Infections associated with streptococci depend on the type (i.e. alpha vs. beta-haemolytic) and include the following:

  • Group A - beta-haemolytic
    • Tonsillitis/pharyngitis
    • Cellulitis +/- Necrotising fasciitis
    • Scarlet fever
    • Rheumatic fever
  • Group B - beta-haemolytic
    • Neonatal infections (meningitis, pneumonia, sepsis)
    • Found in vaginal flora in high percentage of pregnancies
  • Alpha-haemolytic
    • Pneumonia
    • Meningitis
    • Endocarditis (usually left-sided from alpha-haemolytic microorganisms)
    • Dental infections

Enterococci (re-classified from streptococci) can form part of the normal bowel flora.
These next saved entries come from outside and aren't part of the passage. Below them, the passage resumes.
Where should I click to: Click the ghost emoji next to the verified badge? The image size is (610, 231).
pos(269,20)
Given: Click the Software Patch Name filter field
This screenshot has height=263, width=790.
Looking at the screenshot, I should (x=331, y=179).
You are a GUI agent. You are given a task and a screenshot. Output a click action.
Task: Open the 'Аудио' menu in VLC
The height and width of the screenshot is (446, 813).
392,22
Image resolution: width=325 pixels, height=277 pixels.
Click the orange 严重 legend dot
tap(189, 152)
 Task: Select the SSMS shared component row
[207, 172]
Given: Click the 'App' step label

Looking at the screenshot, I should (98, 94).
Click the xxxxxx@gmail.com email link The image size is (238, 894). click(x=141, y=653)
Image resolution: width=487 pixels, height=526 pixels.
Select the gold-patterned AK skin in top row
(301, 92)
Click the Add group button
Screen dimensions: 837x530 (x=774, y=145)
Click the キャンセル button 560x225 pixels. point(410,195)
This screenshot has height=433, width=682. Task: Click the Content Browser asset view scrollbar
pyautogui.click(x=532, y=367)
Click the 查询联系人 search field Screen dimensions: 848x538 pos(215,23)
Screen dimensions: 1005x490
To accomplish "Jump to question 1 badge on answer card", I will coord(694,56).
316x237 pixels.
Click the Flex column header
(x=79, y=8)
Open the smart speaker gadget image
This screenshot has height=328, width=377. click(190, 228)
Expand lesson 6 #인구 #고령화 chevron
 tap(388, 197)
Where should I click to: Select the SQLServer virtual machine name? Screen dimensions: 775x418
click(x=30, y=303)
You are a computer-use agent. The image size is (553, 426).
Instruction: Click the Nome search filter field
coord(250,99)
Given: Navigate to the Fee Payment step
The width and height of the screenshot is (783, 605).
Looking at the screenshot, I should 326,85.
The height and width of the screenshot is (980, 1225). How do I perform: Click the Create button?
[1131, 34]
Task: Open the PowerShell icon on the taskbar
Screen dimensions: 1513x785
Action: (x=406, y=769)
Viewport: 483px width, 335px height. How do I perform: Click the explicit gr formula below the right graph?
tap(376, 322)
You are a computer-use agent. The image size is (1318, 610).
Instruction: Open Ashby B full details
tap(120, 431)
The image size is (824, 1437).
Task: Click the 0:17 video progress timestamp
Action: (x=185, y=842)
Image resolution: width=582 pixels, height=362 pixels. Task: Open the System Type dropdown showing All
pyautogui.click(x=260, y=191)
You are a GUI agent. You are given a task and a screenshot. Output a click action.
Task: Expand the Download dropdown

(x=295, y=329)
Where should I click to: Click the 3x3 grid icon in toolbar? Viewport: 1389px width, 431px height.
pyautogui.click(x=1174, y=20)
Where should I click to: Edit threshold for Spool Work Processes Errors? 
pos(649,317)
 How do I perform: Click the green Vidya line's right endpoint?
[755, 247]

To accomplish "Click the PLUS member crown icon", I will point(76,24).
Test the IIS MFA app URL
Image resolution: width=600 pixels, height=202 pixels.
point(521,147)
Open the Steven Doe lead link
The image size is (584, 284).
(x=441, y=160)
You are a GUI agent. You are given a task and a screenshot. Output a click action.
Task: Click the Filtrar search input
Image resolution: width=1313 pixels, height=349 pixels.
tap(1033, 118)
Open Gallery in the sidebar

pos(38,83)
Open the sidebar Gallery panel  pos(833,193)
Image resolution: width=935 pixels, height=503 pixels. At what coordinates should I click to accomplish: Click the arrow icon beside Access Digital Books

They are commonly associated with UTIs, biliary infections, intra-abdominal infections and endocarditis. 


Antibiotics used to treat streptococcal infections include beta-lactams (i.e. penicillin, ceflasporins). In severe cases, or those with high resistance, glycopeptides (i.e. vancomycin) or carbapenems (i.e meropenem) are used.


There are four other major groups of gram positive bacteria that cause clinically significant infections in humans.

These four are the gram positive rods that are broadly divided into spore-forming (Bacillus, Clostridium) and non-sporing (Listeria, Corynebacterium). They are briefly discussed below.


Clostridium is an anaerobic gram positive rod that causes a range of clinically important infections related to toxin release. 

  • Clostridium difficile (i.e. 'C. Diff')
    • Profuse, watery diarrhoea due to secretions of two toxins (A & B)
    • Commonly associated with antibiotic use and overgrowth of 'C. diff' in the bowel
    • In severe cases causes pseudomembranous colitis and toxic mega colon
  • Clostridium botulinum
    • Causes flaccid paralysis due to secretion of neurotoxin.
    • Toxin now commercially available as Botox
  • Clostridium Tetani
    • Causes tetanus from release of tetanus toxin, vaccinations available
  • Clostridium perfringens
    • Cause of gas gangrene via alpha toxin leading to myonecrosis


Listeria monocytogenes can cause meningitis, often in neonates, or patients who have consumed unpasturised milk. 


Bacillus cereus is a common cause of food poisoning (i.e. gastroenteritis). It classically occurs following consumption of re-heated rice. 


Corynebacterium diphtheria releases an exotoxin that causes the potentially fatal condition diphtheria. Widespread vaccination programme now in place.